Guna membuktikan validitas dalil tersebut, lanjut Daniel, Pemohon telah mengajukan sejumlah alat bukti. Setelah dicermati oleh MK, dalil tersebut tidak diuraikan lebih lanjut oleh Pemohon terkait seperti apa makna dan dampak dari 'cawe-cawe' yang dimaksud, serta apa saja bukti dari tindakan tersebut.
Lebih lanjut, Daniel mengatakan bahwa berbagai alat bukti yang diajukan Pemohon memang menunjukkan kegiatan dan pernyataan Presiden yang berkehendak untuk 'cawe-cawe' dalam Pemilu Presiden dan Wakil Presiden 2024. Hanya saja, MK menilai bukti tersebut tidak cukup kuat untuk membuktikan dalil Pemohon.
“Menurut Mahkamah, tanpa bukti kuat dalam persidangan, tidak dapat begitu saja ditafsirkan sebagai kehendak untuk ikut campur dalam penyelenggaraan Pemilu Presiden dan Wakil Presiden 2024 dengan menggunakan cara-cara di luar hukum dan di luar konstitusi,” terang Daniel.
Daniel juga menyebut bahwa MK tidak mendapatkan bukti yang memperlihatkan adanya korelasi antara bentuk 'cawe-cawe' dengan potensi perolehan suara pada salah satu Pasangan Calon (Paslon) Presiden dan Wakil Presiden, dalam pelaksanaan Pilpres 2024.
Dengan berbagai macam pertimbangan-pertimbangan tersebut, MK pun menilai bahwa dalil Pemohon tidak beralasan hukum.
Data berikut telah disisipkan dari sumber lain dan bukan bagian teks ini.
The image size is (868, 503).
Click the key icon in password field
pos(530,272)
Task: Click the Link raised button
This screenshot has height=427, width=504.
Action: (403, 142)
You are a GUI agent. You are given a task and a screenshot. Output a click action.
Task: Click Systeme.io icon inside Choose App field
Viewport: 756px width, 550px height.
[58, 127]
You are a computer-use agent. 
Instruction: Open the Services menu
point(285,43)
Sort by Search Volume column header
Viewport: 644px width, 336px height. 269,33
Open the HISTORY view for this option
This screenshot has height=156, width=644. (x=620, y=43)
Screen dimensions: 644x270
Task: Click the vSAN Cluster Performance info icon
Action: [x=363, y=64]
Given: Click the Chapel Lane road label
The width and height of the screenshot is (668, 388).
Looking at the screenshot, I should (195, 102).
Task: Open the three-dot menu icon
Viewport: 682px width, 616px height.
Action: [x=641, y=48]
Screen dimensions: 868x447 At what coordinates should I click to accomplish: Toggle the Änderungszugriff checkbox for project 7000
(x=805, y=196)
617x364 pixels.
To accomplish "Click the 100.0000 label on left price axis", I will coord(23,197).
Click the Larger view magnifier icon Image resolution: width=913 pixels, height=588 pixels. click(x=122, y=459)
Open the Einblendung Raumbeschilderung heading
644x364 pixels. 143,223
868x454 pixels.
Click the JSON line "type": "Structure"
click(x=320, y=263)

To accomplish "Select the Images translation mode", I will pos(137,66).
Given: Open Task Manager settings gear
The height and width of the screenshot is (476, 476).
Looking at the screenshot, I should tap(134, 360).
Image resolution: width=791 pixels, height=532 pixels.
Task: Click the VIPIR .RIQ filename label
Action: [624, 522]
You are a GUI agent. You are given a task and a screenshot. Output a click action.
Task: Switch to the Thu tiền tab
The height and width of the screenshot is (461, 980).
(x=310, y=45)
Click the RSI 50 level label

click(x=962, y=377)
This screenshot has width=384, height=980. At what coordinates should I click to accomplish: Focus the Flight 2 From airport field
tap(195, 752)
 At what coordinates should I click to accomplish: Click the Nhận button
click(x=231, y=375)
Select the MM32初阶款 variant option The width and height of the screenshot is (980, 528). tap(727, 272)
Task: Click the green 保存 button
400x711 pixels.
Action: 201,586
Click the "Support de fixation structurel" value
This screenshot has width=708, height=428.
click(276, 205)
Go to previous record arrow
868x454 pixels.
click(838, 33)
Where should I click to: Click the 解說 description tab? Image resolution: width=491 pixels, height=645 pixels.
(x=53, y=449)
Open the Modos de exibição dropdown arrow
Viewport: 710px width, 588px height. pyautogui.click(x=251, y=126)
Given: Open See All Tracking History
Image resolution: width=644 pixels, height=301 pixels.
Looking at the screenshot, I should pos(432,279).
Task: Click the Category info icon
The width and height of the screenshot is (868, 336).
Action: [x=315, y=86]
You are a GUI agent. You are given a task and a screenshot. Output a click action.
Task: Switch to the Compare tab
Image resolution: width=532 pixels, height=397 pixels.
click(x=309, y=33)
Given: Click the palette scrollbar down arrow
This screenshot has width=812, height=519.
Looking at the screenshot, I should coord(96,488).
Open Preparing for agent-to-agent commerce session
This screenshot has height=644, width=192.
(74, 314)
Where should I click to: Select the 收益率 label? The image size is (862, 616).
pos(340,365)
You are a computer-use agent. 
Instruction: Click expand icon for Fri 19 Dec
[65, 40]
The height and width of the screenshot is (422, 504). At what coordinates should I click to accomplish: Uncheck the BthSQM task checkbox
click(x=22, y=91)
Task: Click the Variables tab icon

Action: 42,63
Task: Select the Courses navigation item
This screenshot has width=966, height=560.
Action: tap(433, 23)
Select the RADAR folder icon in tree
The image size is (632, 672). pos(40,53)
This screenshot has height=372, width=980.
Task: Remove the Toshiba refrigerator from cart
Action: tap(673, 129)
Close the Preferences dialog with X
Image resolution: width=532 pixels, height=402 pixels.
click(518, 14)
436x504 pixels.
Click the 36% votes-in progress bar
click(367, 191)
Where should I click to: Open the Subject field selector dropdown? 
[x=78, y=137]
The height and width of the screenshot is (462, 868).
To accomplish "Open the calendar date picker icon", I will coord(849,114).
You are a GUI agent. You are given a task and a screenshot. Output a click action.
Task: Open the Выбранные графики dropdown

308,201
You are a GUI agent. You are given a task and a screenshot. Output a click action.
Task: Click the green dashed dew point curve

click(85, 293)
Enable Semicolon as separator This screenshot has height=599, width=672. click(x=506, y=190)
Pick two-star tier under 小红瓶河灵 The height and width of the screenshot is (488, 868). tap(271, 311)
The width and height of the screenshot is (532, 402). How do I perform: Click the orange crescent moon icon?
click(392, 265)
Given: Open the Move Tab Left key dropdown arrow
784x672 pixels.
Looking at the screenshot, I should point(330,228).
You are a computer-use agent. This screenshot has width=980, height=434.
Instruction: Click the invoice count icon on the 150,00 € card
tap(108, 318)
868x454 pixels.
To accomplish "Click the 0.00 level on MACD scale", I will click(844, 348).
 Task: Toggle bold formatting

Gugatan AMIN dan Ganjar-Mahfud
Diketahui, Mahkamah Konstitusi (MK) telah membacakan putusan perkara Perselisihan Hasil Pemilihan Umum (PHPU) Pemilihan Presiden (Pilpres) 2024, pada hari Senin, 22 April 2024.
Dalam sidang tersebut, Ketua MK Suhartoyo mengetuk palu pada pukul 08.59 WIB, tanda dimulainya Sidang Sengketa Pilpres 2024.
Adapun gugatan yang diajukan oleh Pasangan Calon (Paslon) Anies-Muhaimin (AMIN) teregistrasi dengan Nomor Perkara 1/PHPU.PRES-XXII/2024. Sementara gugatan Paslon Ganjar-Mahfud teregistrasi dengan Nomor Perkara 2/PHPU.PRES-XXII/2024.